After finding "Image resolution: width=1024" in a line below, print that line and the rest of the lines exactly, leaving out all pictures.

<<<<

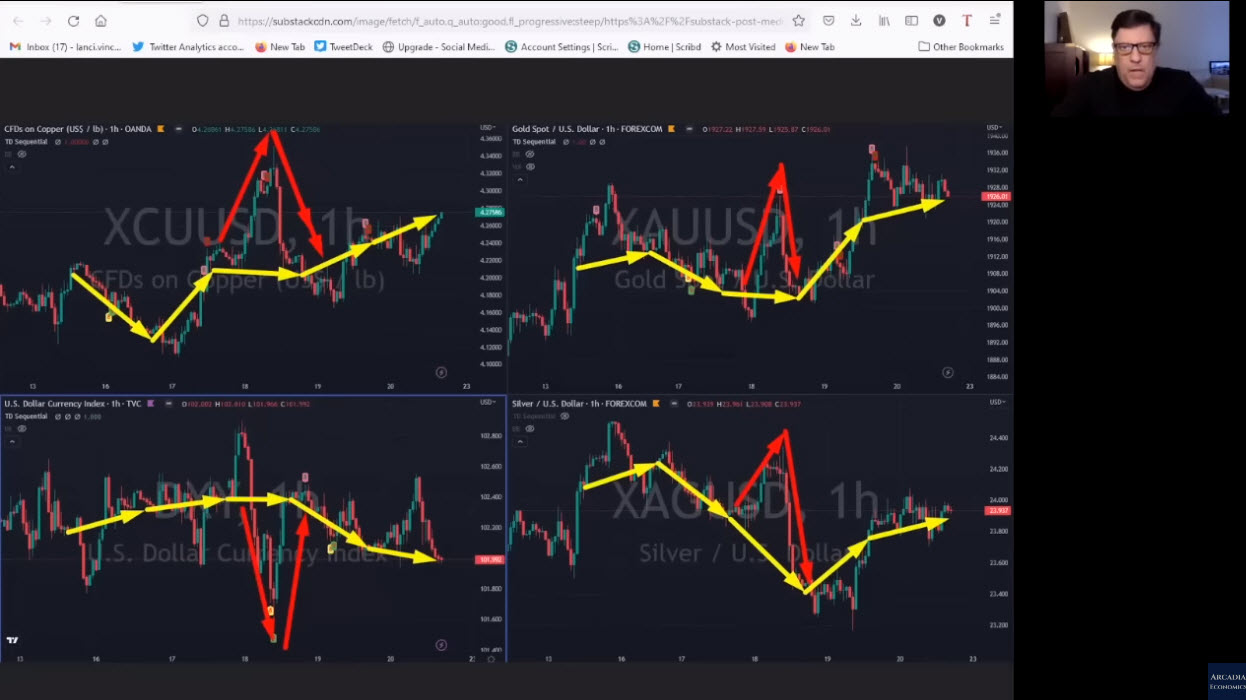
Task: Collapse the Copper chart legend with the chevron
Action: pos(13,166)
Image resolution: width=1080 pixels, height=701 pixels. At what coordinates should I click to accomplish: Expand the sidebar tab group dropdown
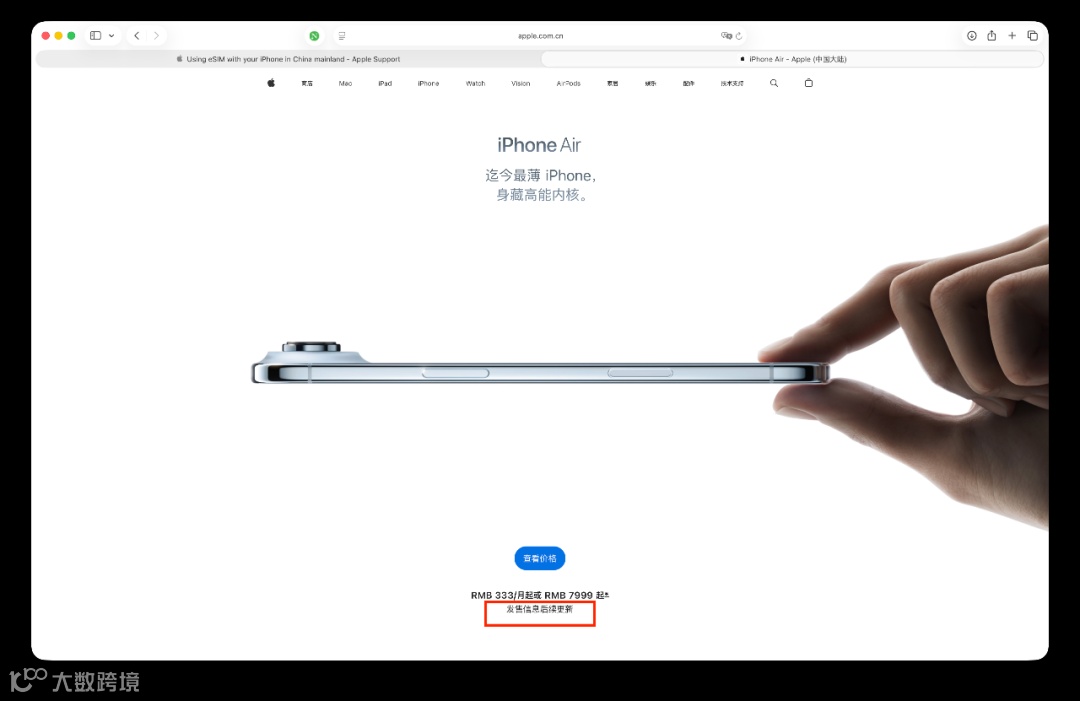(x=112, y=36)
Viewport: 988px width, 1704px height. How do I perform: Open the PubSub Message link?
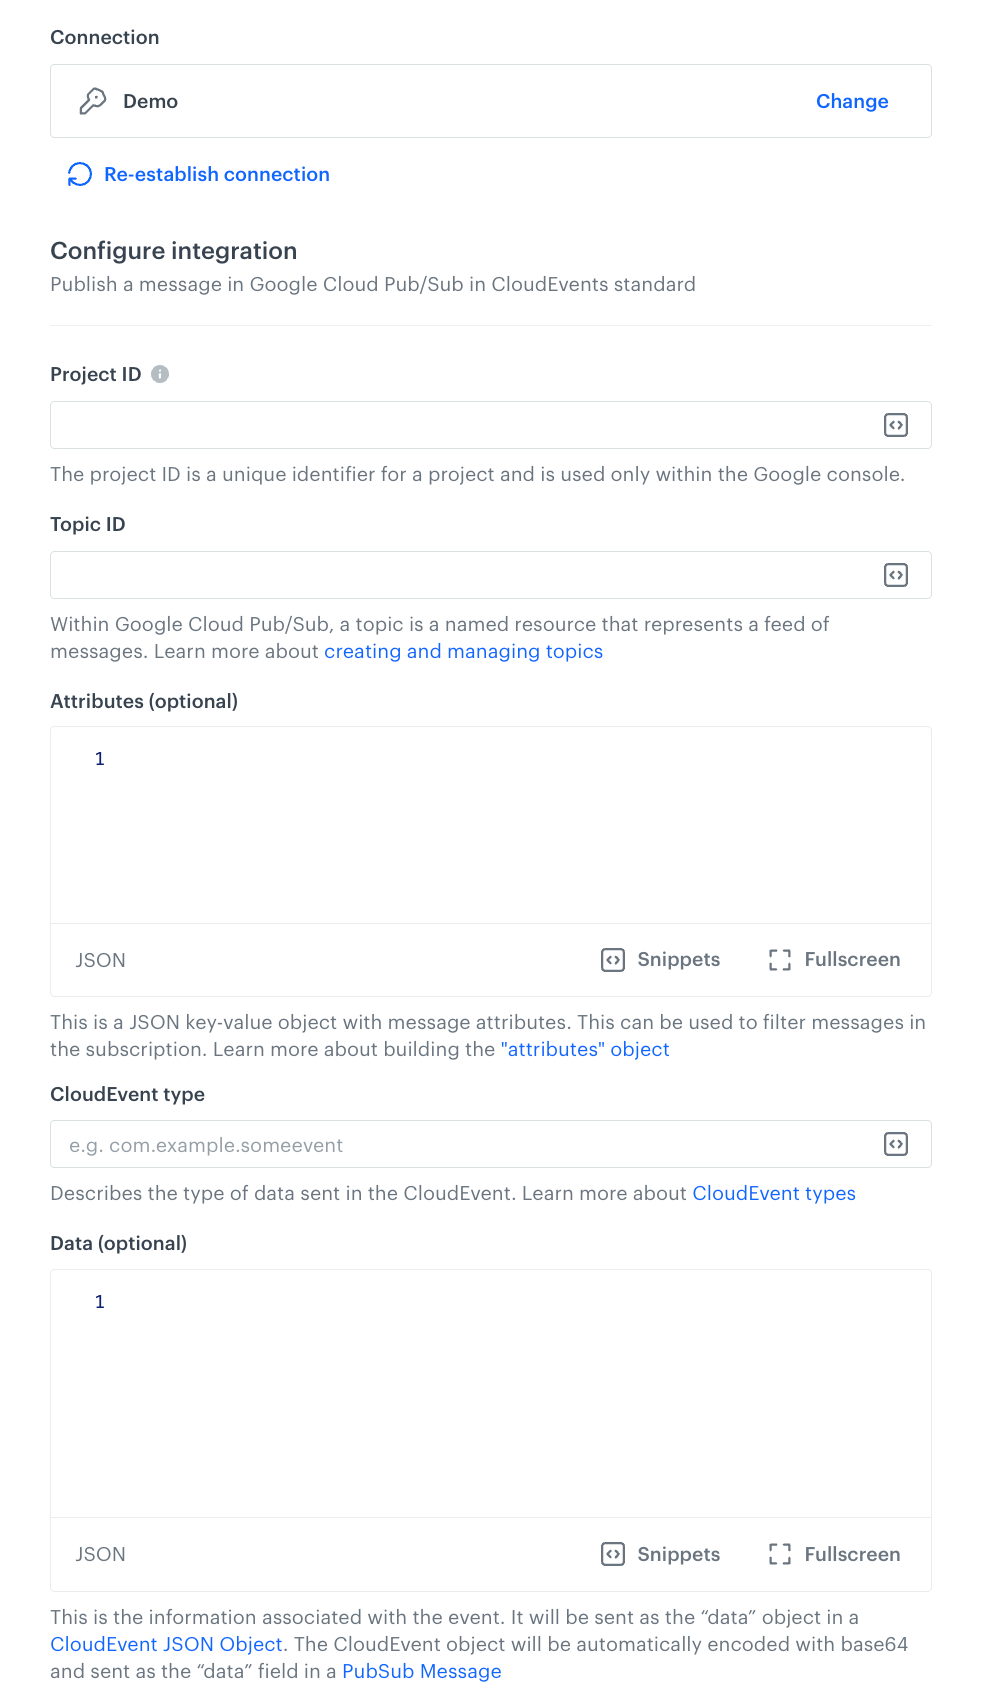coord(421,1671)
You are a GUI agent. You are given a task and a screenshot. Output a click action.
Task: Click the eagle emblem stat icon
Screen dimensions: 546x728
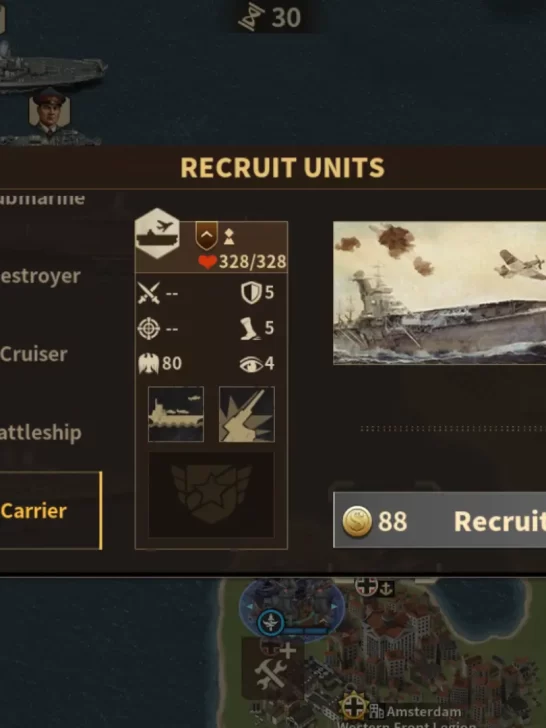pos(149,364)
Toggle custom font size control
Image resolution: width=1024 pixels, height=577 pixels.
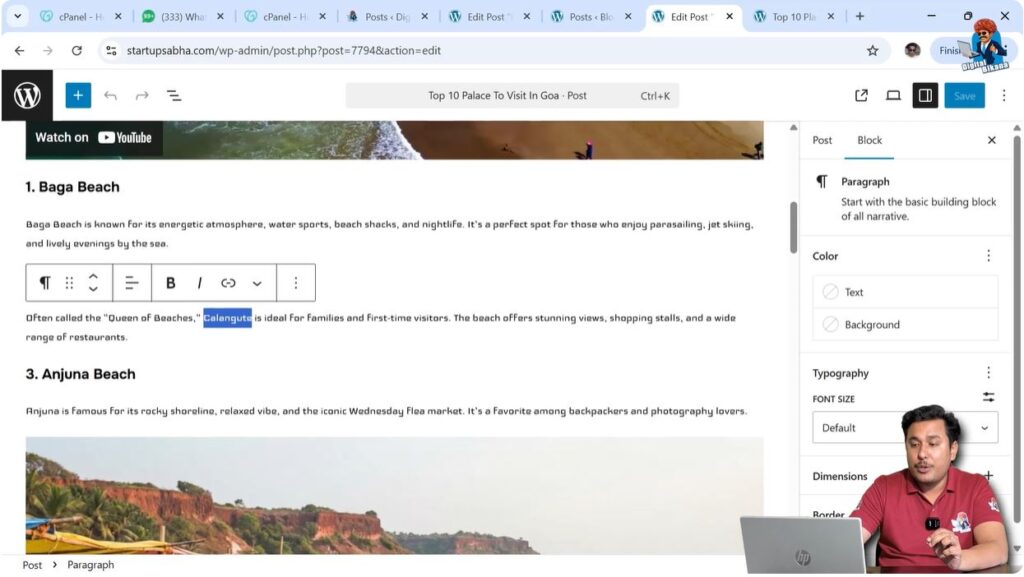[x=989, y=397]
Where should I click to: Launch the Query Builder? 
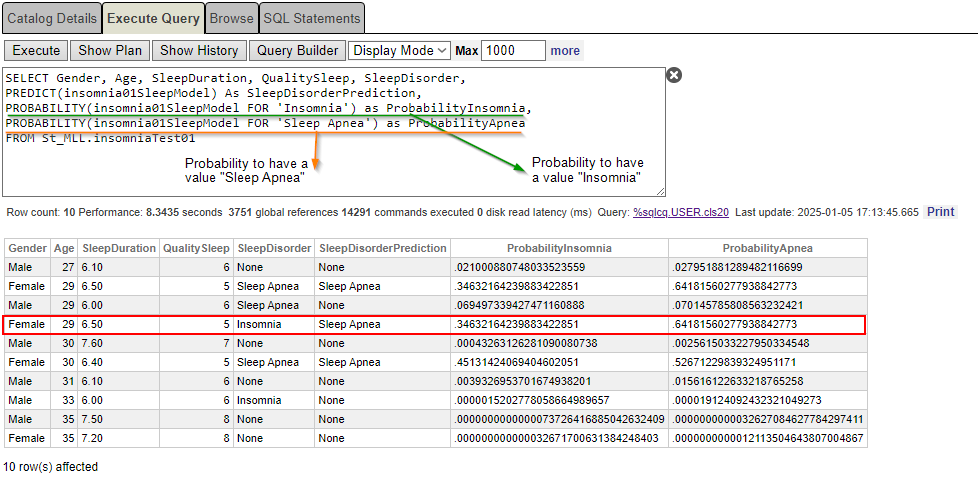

>>>>

ANSWER TO THIS PROBLEM:
Image resolution: width=1024 pixels, height=577 pixels.
[x=989, y=397]
Where should I click to: Launch the Query Builder? 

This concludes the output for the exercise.